6割以上の大企業・中小企業が賃上げを実施済み。業種別では「メーカー」が8割を占める
2023年6月に「経済財政運営と改革の基本方針(骨太の方針)」が閣議決定され、政府は構造的な賃上げの実現に向けて一丸となって取り組んでいる。賃上げに関する企業発表や報道が相次ぎ世間の関心が高まるなか、企業では実際にどの程度賃上げが実施されているのだろうか。まずパーソルキャリアは、企業の人事担当者を対象に「賃上げの実施状況」を尋ねた。すると、「賃上げを実施(予定を含む)」との回答は全体の67.8%(実施した:60.2%、今後実施予定で具体的な内容まで決まっている:7.6%の計)におよんだ。これを受けて同社は、「人材獲得が激化するなかで従業員満足度や定着率向上のための動きが高まったことが、賃上げ実施割合を押し上げた要因の一つと考えられる」との見解を示している。
業種ごとでは、「賃上げを実施した」とする企業は「メーカー」(80.6%)が最多で、以下、「金融」(75.2%)、「IT・通信」(74.1%)と続いた。
賃上げのために実施した対策は「人事制度の改定」が最も多く
続いて同社が「賃上げの目的」を尋ねたところ、「物価上昇への対応」が最も多く、以下、「社員エンゲージメント向上」、「定着率向上」と続いたという。そのほか、「新規人材獲得」が5位にあがっていることからも、各社で“人への投資”に力を入れている様子がうかがえるという。そこで、企業を対象に「賃上げのために実施した対策」を聞いた。その結果、最も多かった対策は「人事制度の改定」(38.9%)であることがわかった。賃上げの目的である定着率の向上や新規獲得といった“人材への投資傾向”を裏付ける結果となり、人材の確保を重要視していると推察できる。
賃上げ上昇率の最多は「基本給・時給単価」の「2.1%~5%」。“希望”との差が顕著に
続いて同社は、個人を対象に「賃上げが行われた費目と、その上昇率」を尋ねた。すると、最も割合が多かった上昇率は「2.1~5%」(21.8%)で、「基本給・時給単価」として給与に反映されていることがわかった。なお、以降も同項目での上昇が多く、上昇率「1.1~2%」(16.4%)、「0.1~1%」(15.6%)と続いた。次に「希望する賃上げの費目と、その上昇率」を聞くと、上がり幅は実績と同じく「2.1%~5%」(33%)だったが、回答割合は実績を10ポイント強上回った。また、希望する割合が高かった上昇率は「5.1%~10%」(31.6%)だった。
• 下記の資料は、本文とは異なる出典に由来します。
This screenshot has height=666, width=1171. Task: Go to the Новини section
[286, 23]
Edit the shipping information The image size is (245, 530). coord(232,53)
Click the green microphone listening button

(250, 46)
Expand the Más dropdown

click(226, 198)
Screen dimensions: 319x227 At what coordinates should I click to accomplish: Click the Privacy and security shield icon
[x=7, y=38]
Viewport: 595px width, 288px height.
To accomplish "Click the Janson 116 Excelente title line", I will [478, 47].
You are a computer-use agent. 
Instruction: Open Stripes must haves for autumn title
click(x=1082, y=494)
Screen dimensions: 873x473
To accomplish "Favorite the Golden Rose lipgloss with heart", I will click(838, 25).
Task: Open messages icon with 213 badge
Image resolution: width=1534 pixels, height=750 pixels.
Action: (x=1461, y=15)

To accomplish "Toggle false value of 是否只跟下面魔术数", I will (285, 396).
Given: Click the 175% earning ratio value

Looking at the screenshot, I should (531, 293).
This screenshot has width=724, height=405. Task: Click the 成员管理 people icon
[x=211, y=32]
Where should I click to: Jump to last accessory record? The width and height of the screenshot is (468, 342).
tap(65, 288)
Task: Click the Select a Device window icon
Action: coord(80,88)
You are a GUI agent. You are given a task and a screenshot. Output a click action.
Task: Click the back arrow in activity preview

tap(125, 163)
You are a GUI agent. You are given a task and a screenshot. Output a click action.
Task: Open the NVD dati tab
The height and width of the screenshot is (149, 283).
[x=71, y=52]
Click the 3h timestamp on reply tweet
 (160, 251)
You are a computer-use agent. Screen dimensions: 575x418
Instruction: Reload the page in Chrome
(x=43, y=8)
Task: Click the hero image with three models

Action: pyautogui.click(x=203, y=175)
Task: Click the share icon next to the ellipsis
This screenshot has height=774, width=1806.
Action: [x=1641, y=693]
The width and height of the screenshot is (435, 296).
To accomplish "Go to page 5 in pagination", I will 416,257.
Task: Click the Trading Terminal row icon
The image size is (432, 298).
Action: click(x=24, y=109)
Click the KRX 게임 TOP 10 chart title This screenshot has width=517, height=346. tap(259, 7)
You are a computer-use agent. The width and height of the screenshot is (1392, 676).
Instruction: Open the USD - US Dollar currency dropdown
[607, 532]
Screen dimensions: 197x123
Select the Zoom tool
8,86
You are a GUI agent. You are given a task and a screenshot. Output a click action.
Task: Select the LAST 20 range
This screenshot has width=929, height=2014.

なお、「5.1%~10%」の上昇が実現した実績割合は3.6%にとどまっており、“希望”と“実績”とに10倍以上の乖離が見られた。
希望する賃上げが叶わない場合「転職を検討する」人は3割以上
最後に同社は、「希望する賃上げが叶わない場合、転職を検討するか」を尋ねた。その結果、「転職を検討する」(12.4%)と「どちらかというと転職を検討する」(23.6%)の合計は36%であることがわかった。これを踏まえて同社は、「実質賃金としての満足感が得難いという側面の他にも、賃金が上がらないことによる『成長実感の未充足』や『キャリアアップが見込めない焦燥感』も内在しているのではないか」と予測した上で、同様の要因から、「転職を通じて新しい環境や業務経験の拡充を求めるケースが多く見られる」との見解を示している。